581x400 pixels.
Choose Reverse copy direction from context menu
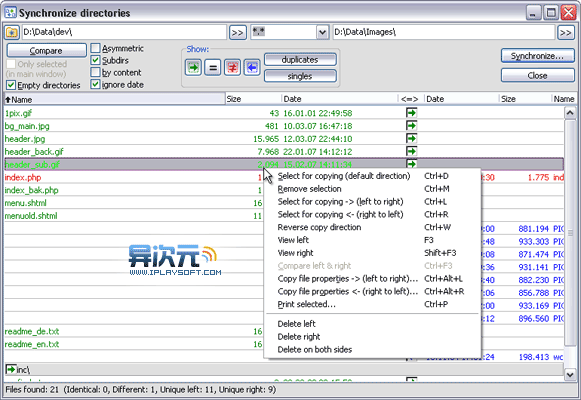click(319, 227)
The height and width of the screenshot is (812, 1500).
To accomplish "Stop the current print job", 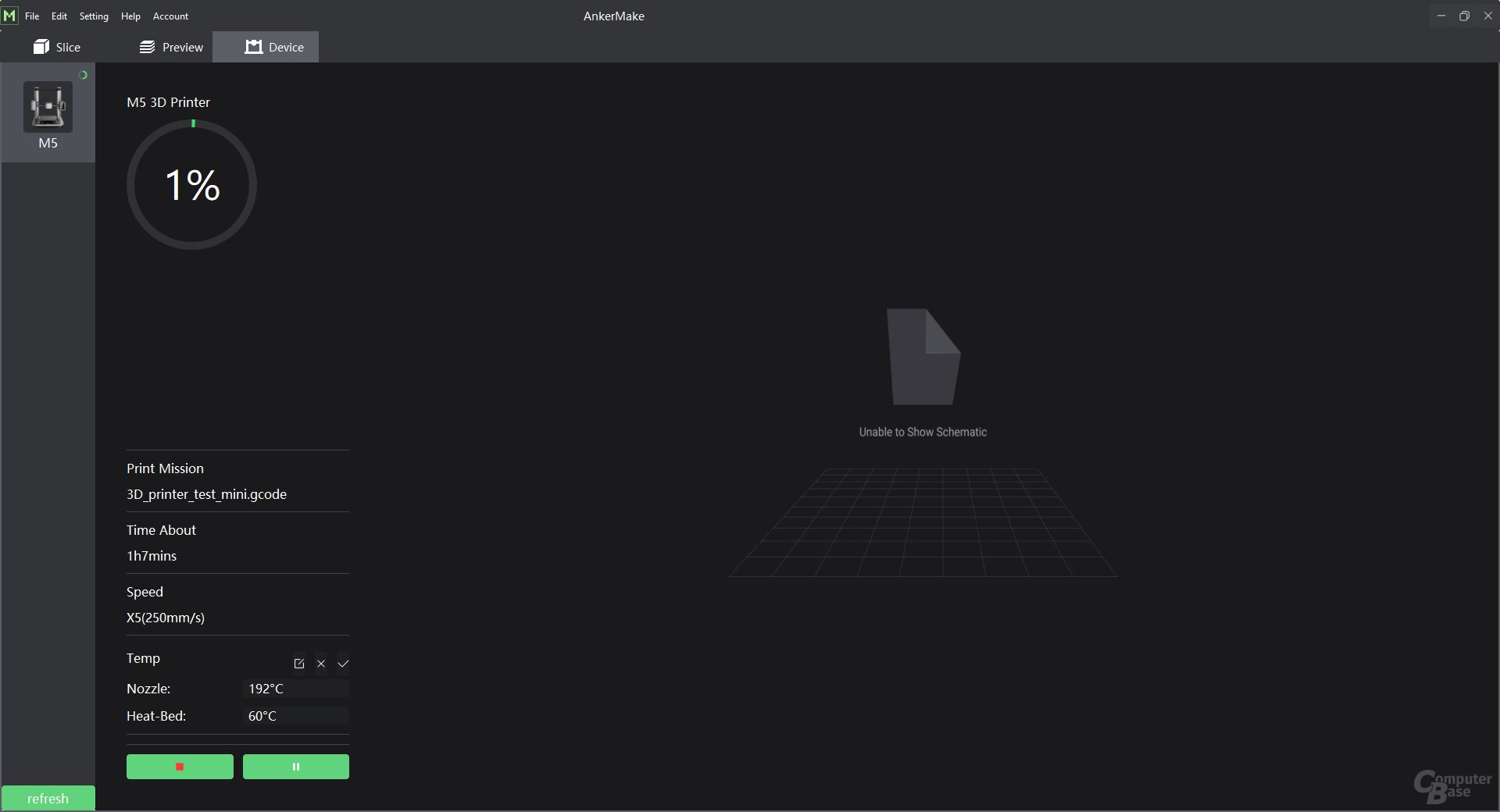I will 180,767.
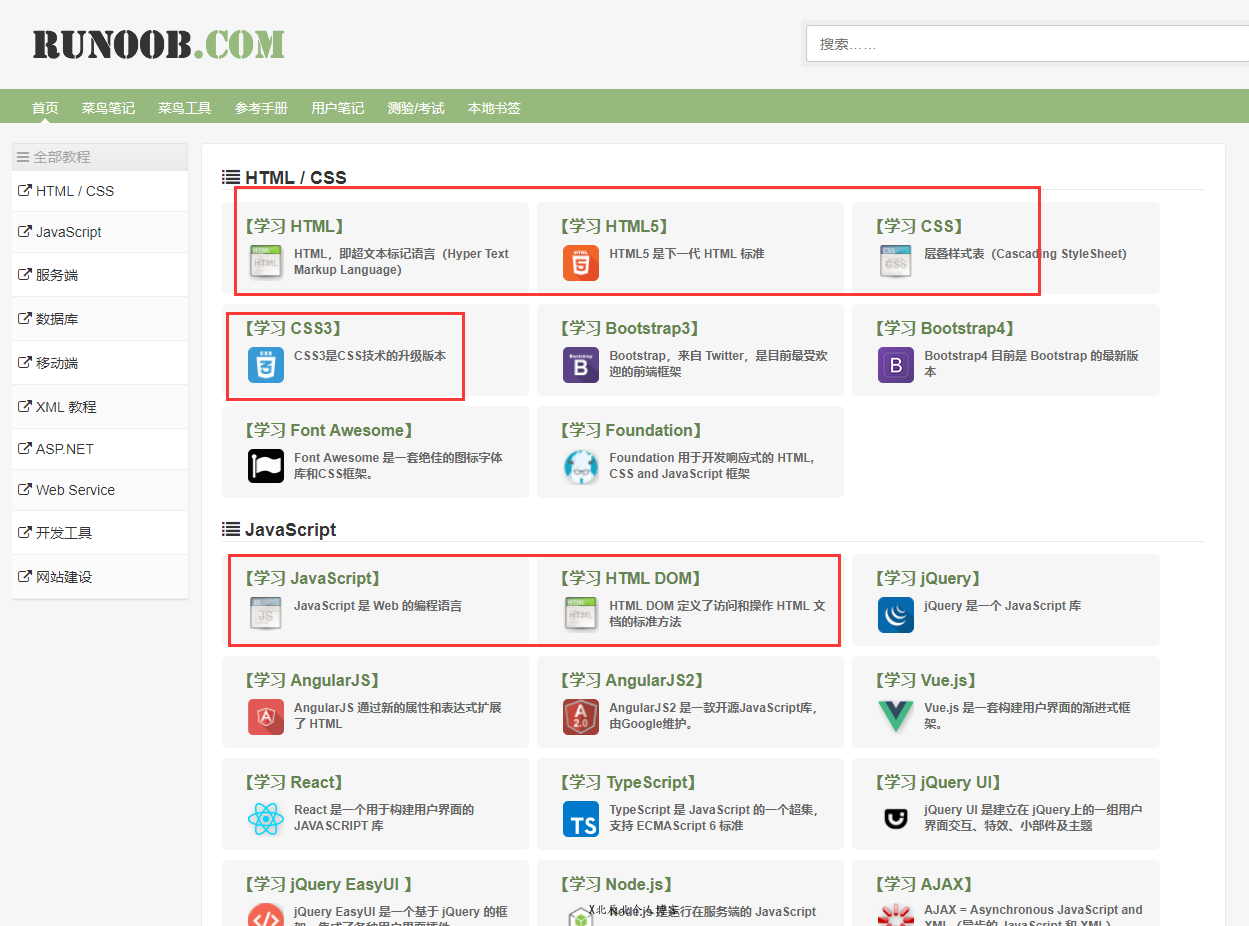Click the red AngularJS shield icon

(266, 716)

• • • •

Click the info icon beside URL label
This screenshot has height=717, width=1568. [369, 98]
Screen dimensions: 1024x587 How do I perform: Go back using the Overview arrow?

• • • •

* TASK ITEM *
Would you quote everything above from the line containing "Click the info icon beside URL label" down to the line containing "Screen dimensions: 1024x587"? Include both of those lines and nothing else.

* YOUR SOLUTION *
Click the info icon beside URL label
This screenshot has height=717, width=1568. [369, 98]
Screen dimensions: 1024x587 How do I perform: Go back using the Overview arrow?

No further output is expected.